Spanking the Monkey
Upon looking back at 2003, Americans believed Saddam had weapons of mass destruction, we were in Afghanistan helping women's rights, and also, when rating between the likelihood that the Virgin Birth of Jesus or evolution is fact, we favored the Immaculate Conception 3 to 1.
So really I shouldn't be surprised, but I am frequently astounded. For instance, I know that it isn't quite the journal of the American Academy of Arts and Science, but ever since November of 2006 when National Geographic printed stories like "the Origin of Childhood" and "From Fins to Wings,” they have received a barrage of hate mail questioning scientific competence and declaring war on intellect. They still get mail about it, even today.
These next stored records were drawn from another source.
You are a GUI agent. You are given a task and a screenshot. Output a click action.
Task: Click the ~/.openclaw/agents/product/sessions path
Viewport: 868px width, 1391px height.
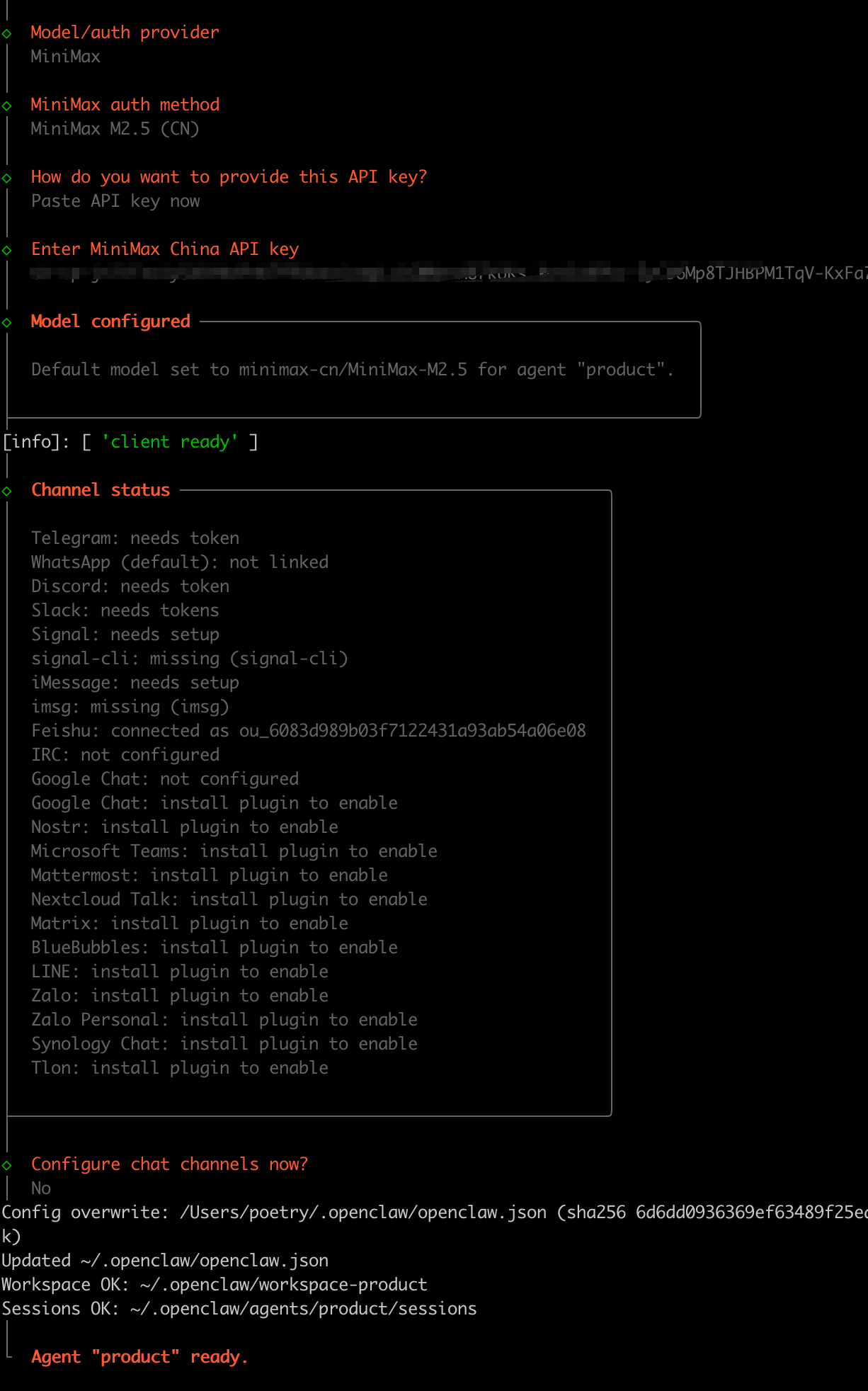303,1309
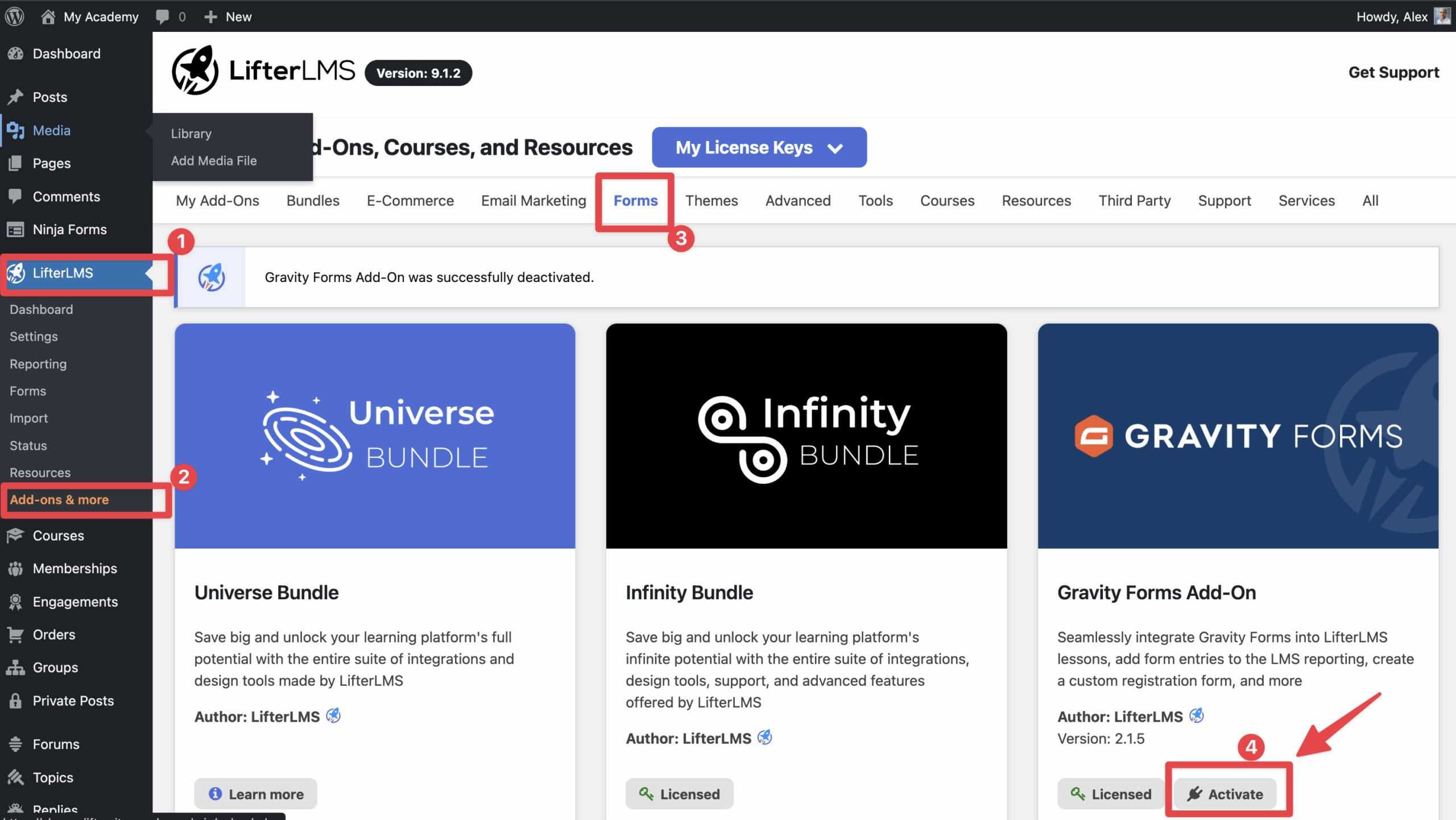This screenshot has height=820, width=1456.
Task: Open the My License Keys dropdown
Action: click(759, 147)
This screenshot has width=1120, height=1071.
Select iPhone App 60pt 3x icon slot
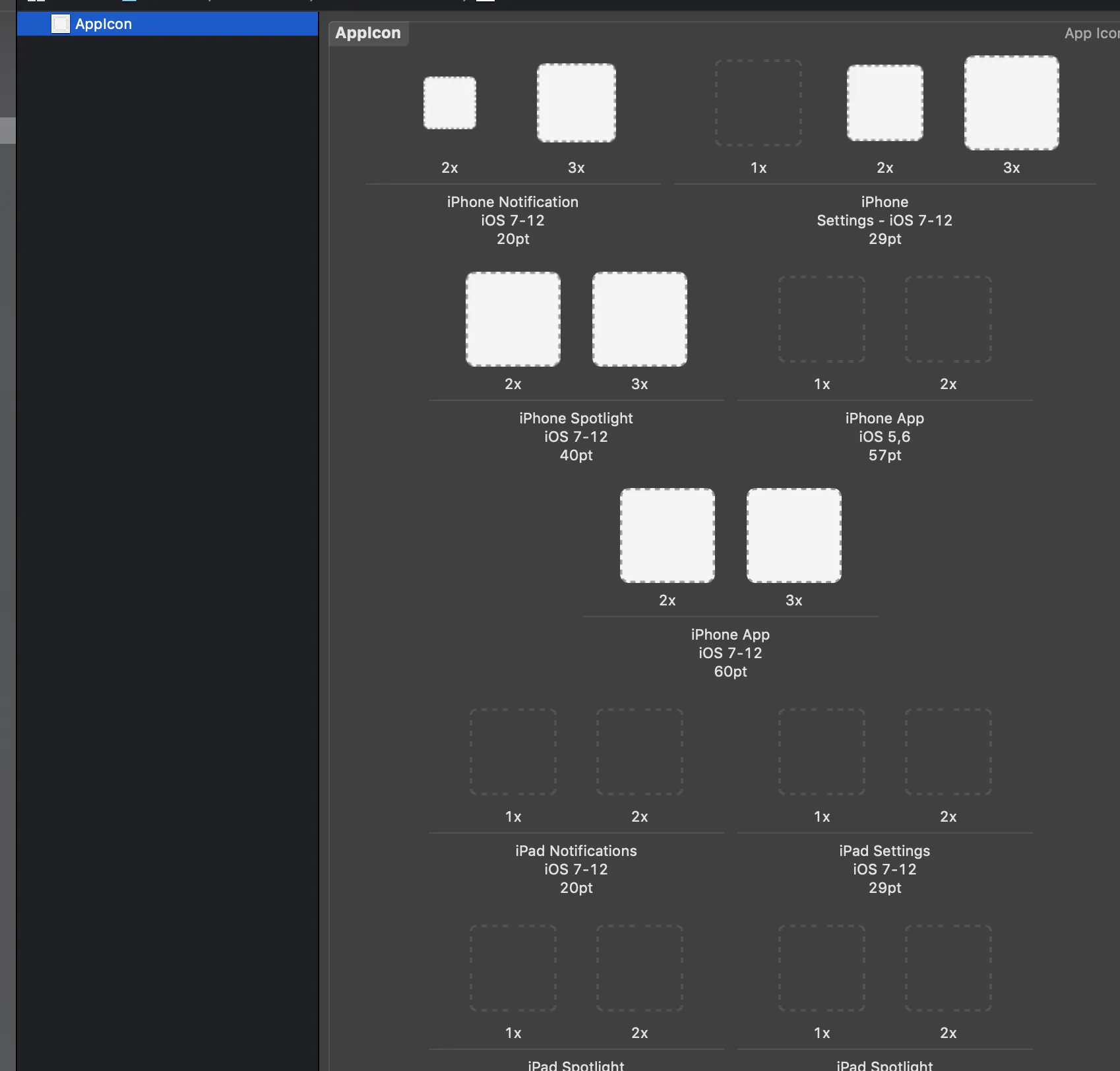point(794,536)

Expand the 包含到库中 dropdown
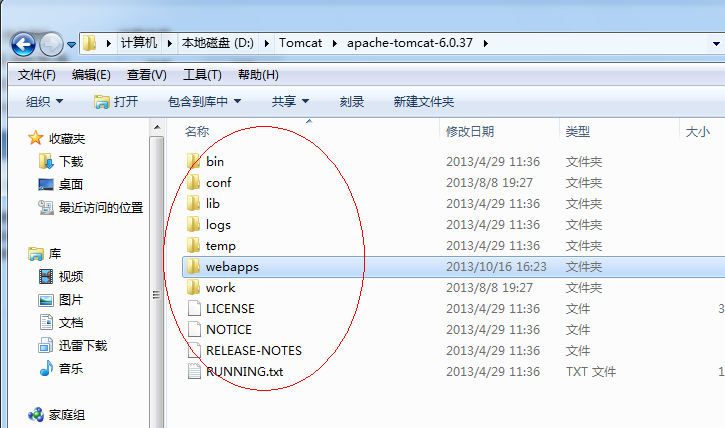pos(204,101)
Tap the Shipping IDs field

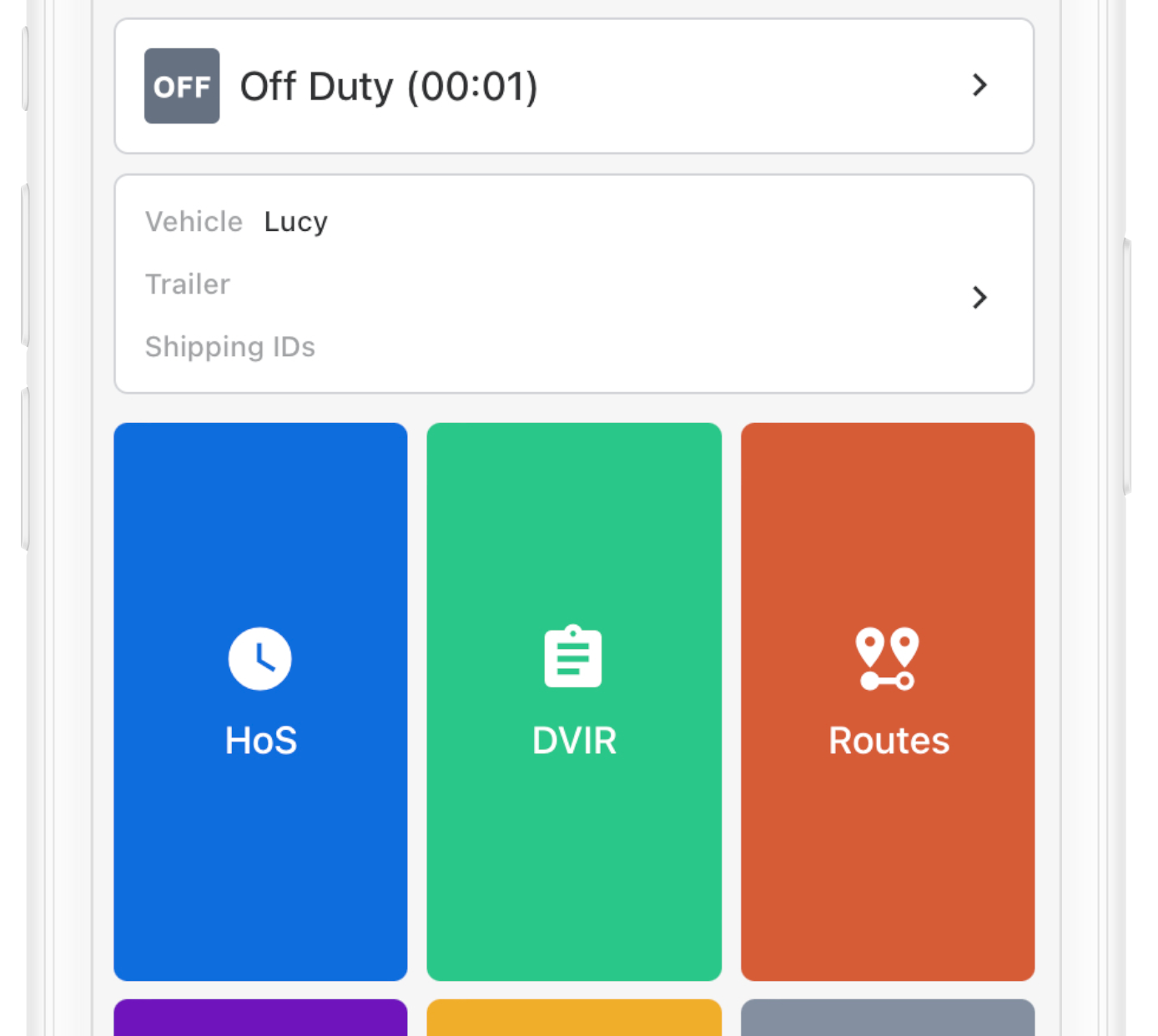(x=230, y=347)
It too is no secret that, in America today, over 50 percent of people believe in Creationism over Evolution --which puts us in our own special category of ignorance that is impossible to find anywhere else in the western world. So really I shouldn't be surprised, but I am.
I am surprised when the Czech Republic, formerly of the "Iron Curtain," ranks five places higher (15th) than the United States (20th) in the table of child well being.
I am surprised when, despite the pleas of many in the international community and several former detainees, a military investigation "finds" no evidence of abuse at Guantanamo bay, and an American appeals court upholds an "anti-terrorism provision" that violates both the habeas corpus and the human rights of the inmates.
I am surprised when politics and religion bleed into our education system, distorting the very beliefs held as fact. I am surprised, but perhaps I shouldn't be.